Com uma mochila, um saco de ferramentas e a urgência de quem viu casas a meter água, um publicitário de 34 anos deslocou-se do norte para a região de Leiria e começou a reparar telhados danificados “a preços acessíveis”, numa altura em que muitas famílias tentam proteger as habitações depois da passagem da depressão Kristin.
De acordo com o Expresso, Fausto Andrade saiu de São João da Madeira e chegou a Leiria no fim de semana, pronto para trabalhar no terreno, depois de ver os apelos e relatos de estragos nas redes sociais e em notícias sobre a tempestade.
Na zona mais afetada, a necessidade é imediata: quedas de árvores e estruturas, falhas de energia, danos em telhados e infiltrações que, em poucos dias, podem agravar-se e transformar uma reparação simples num problema caro.
Uma mochila, uma trotineta e “metade do preço”
Já no concelho da Marinha Grande, Fausto foi encontrado por famílias que procuravam ajuda rápida para repor telhas fora do sítio e travar a entrada de água, num contexto de elevada procura por materiais e mão de obra.
Segundo o próprio, a proposta passa por cobrar muito menos do que tem ouvido no terreno, “onde outros levam 600, eu cobro 120”, e fazer orçamentos ajustados ao que cada casa precisa no momento.
Num dos casos, um casal de 69 anos contou que o encontrou online e aceitou a ajuda por não ter condições para subir ao telhado e por estar com a água a entrar em casa, numa decisão tomada “pela urgência” e não pela familiaridade com quem fazia o trabalho.

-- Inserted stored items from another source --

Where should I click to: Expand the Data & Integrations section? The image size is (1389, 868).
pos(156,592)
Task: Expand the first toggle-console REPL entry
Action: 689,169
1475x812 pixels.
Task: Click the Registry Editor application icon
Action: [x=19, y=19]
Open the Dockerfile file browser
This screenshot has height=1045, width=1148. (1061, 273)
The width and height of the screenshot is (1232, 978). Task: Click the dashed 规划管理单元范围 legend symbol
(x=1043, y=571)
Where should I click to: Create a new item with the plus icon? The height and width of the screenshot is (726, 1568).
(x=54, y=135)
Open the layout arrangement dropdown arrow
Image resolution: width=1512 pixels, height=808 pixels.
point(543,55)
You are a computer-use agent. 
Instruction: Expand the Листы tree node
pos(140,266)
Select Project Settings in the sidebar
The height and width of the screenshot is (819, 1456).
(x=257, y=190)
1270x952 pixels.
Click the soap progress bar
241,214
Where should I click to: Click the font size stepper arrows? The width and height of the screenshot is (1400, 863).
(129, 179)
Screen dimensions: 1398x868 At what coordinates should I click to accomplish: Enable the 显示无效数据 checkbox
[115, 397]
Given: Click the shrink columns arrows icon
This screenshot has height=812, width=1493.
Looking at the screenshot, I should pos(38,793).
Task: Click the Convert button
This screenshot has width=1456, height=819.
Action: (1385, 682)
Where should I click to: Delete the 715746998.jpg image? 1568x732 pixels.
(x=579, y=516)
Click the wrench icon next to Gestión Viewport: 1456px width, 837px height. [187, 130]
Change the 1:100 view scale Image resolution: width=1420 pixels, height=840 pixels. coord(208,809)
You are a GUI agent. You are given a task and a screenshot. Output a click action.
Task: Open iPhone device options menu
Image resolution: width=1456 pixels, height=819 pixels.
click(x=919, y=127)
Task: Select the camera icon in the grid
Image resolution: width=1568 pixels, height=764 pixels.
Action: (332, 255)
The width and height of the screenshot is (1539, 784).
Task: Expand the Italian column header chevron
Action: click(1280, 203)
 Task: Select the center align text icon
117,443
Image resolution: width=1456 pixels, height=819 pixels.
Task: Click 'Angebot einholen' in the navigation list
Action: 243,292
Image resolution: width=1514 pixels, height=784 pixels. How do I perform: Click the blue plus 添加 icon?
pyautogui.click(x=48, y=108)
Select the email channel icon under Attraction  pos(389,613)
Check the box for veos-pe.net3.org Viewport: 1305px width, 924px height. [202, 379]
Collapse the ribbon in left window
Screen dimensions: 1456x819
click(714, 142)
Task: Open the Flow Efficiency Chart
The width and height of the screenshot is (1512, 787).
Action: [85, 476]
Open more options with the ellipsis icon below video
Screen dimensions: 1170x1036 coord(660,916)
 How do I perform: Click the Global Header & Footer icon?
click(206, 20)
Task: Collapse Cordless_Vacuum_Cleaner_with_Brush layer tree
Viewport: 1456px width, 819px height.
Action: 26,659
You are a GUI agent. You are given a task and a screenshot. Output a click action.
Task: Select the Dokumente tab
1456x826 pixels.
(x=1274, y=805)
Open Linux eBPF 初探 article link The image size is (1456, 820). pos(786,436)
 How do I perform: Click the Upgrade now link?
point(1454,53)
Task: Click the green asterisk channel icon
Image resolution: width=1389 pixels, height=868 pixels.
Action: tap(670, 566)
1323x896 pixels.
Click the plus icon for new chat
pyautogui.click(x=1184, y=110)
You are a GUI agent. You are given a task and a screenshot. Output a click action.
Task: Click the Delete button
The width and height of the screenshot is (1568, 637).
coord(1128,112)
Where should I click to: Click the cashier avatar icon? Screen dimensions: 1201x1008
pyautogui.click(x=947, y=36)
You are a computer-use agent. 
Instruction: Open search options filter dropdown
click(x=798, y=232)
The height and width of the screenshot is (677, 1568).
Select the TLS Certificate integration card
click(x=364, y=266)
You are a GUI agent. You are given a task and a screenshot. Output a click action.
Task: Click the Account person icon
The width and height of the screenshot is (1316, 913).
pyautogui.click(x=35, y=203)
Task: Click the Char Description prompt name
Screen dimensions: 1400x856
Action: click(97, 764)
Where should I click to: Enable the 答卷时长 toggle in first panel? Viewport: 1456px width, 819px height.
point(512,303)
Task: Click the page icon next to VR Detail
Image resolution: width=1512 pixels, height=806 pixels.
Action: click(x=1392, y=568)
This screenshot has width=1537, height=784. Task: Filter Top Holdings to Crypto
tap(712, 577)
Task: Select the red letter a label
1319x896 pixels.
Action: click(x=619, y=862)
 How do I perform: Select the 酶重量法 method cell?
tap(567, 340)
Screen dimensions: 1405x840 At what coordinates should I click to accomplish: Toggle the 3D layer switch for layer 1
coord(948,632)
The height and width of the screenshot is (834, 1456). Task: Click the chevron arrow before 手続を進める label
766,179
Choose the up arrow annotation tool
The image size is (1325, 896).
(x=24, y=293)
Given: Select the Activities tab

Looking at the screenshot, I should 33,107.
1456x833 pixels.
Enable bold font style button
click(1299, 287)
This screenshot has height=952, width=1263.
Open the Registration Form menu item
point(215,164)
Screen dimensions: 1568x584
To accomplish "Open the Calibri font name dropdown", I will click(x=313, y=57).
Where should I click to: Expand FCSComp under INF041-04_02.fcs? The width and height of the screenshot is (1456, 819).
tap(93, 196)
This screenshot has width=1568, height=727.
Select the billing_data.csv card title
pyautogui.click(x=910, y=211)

Recuperar sem pôr a vida em risco
A história de solidariedade e improviso do publicitário cruza-se, porém, com um alerta sério: nos dias seguintes ao temporal, registaram-se mortes em quedas durante reparações em telhados danificados, em concelhos do distrito de Leiria.
As autoridades têm insistido na mesma ideia: telhados fragilizados, chuva, vento e falta de equipamento transformam um “arranjo rápido” numa operação de alto risco, sobretudo quando se trabalha sozinho ou sem proteção adequada.
Além das quedas, houve também alertas por intoxicação com monóxido de carbono associada ao uso de geradores, com registo de vítimas e hospitalizações na região.
Estado de calamidade prolongado e reconstrução no terreno
Com danos espalhados por vários distritos, o Governo prolongou o estado de calamidade até 8 de fevereiro e anunciou medidas de apoio à recuperação, num quadro em que milhares de operacionais e autarquias continuam mobilizados.
Ao mesmo tempo, e segundo o Expresso, persistiam cortes de eletricidade em zonas como Leiria, Santarém e Coimbra, condicionando o dia a dia e tornando as reparações ainda mais urgentes, sobretudo em casas com infiltrações e coberturas parcialmente destruídas.
No meio da pressão para “fechar a casa” o mais depressa possível, o caso de Fausto Andrade expõe duas realidades ao mesmo tempo: a onda de entreajuda que se forma após uma crise e a necessidade de garantir que a reconstrução não acrescenta novas vítimas a um balanço já pesado.